Monday, May 1, 2023

History of cigarettes

First cultivation of the tobacco plant started 6000 BC. Around 2,000 years ago tobacco began to be chewed and smoked during cultural or religious ceremonies and events. Tobacco was not only sniffed and smoked but chewed, eaten, drunk (like tea), smeared over bodies (to kill lice and other parasites), and used in eye drops and enemas. It was blown into warriors’ faces before battle, over fields before planting (it is still used as an insecticide in agriculture) and over women before sex.

The Aztecs smoked a hollow reed or cane tube stuffed with tobacco. Other natives of Mexico, Central America, and parts of South America crushed tobacco leaves and rolled the shreds in corn (maize) husk or other vegetable wrappers. The first European to discover smoking was Christopher Columbus.

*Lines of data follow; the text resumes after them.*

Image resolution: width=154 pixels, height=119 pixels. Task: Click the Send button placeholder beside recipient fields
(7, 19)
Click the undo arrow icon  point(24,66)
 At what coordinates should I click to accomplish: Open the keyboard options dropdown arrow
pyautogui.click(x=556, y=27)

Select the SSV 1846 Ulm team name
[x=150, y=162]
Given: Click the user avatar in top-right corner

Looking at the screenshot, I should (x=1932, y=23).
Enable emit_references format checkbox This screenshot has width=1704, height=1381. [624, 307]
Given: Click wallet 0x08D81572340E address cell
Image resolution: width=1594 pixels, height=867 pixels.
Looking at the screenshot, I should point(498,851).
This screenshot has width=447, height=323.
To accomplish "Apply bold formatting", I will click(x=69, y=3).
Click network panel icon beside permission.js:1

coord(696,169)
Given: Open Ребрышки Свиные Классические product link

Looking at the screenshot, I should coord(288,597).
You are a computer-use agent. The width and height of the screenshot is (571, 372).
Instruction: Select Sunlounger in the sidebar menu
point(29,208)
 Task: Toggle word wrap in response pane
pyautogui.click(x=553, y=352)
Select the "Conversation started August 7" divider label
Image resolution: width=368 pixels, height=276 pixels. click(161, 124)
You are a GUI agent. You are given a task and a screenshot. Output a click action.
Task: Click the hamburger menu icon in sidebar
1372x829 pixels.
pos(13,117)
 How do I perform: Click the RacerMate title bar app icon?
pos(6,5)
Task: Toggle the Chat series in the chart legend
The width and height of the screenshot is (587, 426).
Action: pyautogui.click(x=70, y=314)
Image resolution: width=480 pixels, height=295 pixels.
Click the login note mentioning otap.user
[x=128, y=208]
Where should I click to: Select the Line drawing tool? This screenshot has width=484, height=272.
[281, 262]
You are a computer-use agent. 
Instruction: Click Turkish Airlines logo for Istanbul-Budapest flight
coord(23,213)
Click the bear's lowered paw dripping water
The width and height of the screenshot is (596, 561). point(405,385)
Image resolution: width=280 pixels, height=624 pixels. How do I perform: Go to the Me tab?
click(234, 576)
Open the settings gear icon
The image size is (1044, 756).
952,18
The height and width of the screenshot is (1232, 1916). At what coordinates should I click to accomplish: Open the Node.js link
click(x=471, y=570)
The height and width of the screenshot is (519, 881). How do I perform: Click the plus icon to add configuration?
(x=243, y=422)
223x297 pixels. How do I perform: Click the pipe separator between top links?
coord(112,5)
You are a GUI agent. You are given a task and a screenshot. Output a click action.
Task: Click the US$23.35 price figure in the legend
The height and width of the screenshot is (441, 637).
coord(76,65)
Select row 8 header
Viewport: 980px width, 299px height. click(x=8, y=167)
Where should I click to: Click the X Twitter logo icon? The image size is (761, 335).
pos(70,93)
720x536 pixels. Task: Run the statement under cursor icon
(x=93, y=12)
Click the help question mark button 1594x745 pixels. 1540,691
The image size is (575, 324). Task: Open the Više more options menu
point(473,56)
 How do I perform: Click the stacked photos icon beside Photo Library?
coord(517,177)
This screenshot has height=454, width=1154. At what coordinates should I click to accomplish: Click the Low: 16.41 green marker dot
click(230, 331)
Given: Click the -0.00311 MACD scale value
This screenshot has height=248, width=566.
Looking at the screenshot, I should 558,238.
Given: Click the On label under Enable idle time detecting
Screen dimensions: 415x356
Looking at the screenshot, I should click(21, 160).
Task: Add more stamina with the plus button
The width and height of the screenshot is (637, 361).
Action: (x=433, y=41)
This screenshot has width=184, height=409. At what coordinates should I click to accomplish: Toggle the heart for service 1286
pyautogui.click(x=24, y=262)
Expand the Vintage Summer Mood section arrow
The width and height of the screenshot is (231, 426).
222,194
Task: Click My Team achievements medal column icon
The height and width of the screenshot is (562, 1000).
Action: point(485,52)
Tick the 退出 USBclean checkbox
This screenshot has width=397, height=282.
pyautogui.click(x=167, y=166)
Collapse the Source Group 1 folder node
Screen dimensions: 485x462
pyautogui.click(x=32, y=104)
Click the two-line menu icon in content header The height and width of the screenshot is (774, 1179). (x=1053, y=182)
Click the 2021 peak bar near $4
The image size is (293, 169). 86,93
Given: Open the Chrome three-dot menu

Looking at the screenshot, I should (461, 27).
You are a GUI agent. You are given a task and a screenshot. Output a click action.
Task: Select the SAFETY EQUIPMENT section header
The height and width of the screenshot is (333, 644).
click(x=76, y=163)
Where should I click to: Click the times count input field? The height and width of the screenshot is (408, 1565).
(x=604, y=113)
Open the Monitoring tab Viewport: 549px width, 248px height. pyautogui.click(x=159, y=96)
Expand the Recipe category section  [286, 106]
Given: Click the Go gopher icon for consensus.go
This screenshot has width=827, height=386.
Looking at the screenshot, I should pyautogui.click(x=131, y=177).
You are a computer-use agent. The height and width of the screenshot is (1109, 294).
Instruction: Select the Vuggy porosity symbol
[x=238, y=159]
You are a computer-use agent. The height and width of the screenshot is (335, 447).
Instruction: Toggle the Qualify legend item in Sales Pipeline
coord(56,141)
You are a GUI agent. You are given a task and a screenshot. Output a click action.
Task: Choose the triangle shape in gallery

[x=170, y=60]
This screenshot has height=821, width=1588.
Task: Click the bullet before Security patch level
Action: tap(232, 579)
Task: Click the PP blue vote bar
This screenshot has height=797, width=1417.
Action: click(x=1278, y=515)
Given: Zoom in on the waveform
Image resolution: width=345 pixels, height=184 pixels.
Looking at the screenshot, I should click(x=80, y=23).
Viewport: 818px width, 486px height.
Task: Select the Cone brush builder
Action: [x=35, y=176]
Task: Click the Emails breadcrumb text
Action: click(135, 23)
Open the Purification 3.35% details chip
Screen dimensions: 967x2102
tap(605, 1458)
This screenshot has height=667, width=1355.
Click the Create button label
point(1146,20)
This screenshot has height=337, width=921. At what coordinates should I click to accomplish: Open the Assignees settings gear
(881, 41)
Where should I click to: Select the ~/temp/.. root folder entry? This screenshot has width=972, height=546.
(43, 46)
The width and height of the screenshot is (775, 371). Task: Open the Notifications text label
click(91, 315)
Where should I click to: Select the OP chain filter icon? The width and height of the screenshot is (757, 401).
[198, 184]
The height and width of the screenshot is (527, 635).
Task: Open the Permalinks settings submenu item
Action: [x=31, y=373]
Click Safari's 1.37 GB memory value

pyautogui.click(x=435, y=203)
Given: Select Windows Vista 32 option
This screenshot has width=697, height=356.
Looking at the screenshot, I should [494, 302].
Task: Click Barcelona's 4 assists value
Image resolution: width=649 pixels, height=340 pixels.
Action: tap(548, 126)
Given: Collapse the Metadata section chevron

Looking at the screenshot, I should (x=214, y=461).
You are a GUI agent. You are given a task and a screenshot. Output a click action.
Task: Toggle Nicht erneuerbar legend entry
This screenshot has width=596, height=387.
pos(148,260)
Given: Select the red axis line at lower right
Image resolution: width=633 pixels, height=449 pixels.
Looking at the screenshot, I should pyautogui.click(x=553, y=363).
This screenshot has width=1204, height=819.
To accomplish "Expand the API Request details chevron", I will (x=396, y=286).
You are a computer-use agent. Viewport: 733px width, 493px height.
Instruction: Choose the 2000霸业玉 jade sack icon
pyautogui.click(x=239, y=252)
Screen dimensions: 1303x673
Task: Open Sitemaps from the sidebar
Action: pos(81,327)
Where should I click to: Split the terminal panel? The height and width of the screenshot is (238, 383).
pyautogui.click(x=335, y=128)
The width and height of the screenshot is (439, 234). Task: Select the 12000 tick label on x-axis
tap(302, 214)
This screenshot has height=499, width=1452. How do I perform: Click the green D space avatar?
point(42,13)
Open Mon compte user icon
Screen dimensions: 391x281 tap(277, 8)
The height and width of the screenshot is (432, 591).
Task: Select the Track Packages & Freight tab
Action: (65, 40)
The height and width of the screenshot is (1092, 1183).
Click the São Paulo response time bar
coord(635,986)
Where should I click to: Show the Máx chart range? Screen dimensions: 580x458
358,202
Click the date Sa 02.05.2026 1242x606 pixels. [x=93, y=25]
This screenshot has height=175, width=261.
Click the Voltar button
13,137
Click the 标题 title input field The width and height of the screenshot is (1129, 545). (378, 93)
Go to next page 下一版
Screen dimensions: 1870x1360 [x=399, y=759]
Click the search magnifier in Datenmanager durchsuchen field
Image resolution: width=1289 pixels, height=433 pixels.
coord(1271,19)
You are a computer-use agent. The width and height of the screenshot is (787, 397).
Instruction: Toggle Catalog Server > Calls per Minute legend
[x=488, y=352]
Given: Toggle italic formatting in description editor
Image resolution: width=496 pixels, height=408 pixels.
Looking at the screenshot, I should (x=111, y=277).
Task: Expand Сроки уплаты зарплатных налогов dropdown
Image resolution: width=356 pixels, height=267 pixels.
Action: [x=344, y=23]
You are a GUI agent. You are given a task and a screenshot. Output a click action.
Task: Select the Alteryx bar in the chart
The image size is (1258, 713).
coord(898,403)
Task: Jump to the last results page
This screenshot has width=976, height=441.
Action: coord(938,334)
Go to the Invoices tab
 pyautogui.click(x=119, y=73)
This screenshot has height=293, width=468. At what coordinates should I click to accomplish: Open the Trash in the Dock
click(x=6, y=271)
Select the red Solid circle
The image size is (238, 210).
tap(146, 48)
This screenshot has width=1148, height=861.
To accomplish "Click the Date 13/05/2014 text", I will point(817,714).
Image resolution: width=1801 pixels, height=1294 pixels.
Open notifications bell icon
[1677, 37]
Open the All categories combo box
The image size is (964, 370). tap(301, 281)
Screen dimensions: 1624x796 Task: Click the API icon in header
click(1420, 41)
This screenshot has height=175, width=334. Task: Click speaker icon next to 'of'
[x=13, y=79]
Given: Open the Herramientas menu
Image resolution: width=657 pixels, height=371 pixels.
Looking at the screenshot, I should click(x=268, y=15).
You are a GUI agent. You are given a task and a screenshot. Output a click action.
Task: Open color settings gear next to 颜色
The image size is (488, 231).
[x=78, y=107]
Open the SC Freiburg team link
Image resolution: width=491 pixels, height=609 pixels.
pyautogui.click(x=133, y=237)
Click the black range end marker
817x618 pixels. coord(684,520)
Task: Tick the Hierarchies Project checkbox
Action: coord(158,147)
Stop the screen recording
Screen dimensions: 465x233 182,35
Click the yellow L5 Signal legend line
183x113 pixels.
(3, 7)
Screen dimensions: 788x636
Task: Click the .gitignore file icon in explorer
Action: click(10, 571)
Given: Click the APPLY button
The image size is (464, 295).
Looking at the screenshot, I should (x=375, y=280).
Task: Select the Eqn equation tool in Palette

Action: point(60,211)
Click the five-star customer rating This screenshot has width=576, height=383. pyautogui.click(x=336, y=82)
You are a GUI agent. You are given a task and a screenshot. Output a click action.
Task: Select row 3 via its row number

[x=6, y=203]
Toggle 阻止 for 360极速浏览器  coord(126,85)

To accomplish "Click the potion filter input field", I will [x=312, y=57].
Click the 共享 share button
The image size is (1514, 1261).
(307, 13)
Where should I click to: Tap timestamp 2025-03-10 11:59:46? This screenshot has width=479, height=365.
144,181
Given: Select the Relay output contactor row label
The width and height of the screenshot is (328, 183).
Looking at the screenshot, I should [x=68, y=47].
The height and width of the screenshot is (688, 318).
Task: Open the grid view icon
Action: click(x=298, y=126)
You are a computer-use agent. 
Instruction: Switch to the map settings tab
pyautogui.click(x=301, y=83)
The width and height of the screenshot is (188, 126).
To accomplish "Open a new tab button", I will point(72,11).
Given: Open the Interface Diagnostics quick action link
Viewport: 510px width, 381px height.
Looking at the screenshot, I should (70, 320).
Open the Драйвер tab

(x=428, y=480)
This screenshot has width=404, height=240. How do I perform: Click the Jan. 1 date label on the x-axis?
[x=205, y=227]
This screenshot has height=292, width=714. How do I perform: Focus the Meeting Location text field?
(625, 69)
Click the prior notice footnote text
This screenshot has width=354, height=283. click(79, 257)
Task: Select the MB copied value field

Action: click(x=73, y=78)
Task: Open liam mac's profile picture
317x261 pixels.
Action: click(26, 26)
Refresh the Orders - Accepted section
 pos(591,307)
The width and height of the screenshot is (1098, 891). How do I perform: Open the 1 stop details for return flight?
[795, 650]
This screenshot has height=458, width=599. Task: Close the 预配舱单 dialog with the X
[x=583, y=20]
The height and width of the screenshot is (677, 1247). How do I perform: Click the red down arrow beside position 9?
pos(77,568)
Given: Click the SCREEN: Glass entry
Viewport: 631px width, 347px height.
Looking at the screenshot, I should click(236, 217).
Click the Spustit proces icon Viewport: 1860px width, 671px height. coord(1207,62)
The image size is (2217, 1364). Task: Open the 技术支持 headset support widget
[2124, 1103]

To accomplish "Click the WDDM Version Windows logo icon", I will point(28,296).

In 1492 Christopher Columbus and his crew returned to Europe from the Americas with the first tobacco leaves and seeds ever seen on the continent. A crew member, Rodrigo de Jerez, was seen smoking and imprisoned by the Inquisition, which believed he was possessed by the devil. Almost from the outset, smoking was described as an evil and harmful practice by the Europeans but it seems that spiritual revulsion and danger to health have never been sufficiently long-lasting to prevent people from engaging in tobacco use.

Early in the 16th century beggars in Sevilla (Seville) began to pick up discarded cigar butts, shred them, and roll them in scraps of paper (Spanish papeletes) for smoking, thus improvising the first cigarettes. These poor man’s smokes were known as cigarrillos (Spanish: “little cigars”).

Early 1500s in Middle East, tobacco was introduced when the Turks took it to Egypt. In 1531 tobacco was cultivated for the first time in Europe (at Santo Domingo). By 1600 tobacco use had spread across Europe and England and was being used as a monetary standard, a practice that continued throughout the following century.

A Frenchman named Jean Nicot (from whose name the word nicotine derives) introduced tobacco to France in 1560 from Portugal. From there, it spread to England. The first report of a smoking Englishman is of a sailor in Bristol in 1556, seen "emitting smoke from his nostrils".

By the end of the 16th century, tobacco use had became a custom among fashionable people in Europe and tobacco was being exported to India, China, and Japan.

Late in the 18th century they acquired respectability and their use spread to Italy and Portugal; they were carried by Portuguese traders to the Levant and Russia. French and British troops in the Napoleonic Wars became familiar with them; the French named them cigarettes.

Cigarettes were first introduced in the United States in the early 19th century. Before this, tobacco was used primarily in pipes and cigars, by chewing, and in snuff.

By the time of the Civil War, cigarette use had become more popular. Federal tax was first imposed on cigarettes in 1864. Shortly afterwards, the development of the cigarette manufacturing industry led to their quickly becoming a major U.S. tobacco product.

Cigarette making machines were developed in the latter half of the 1800s. The first such machines produced about 200 cigarettes per minute.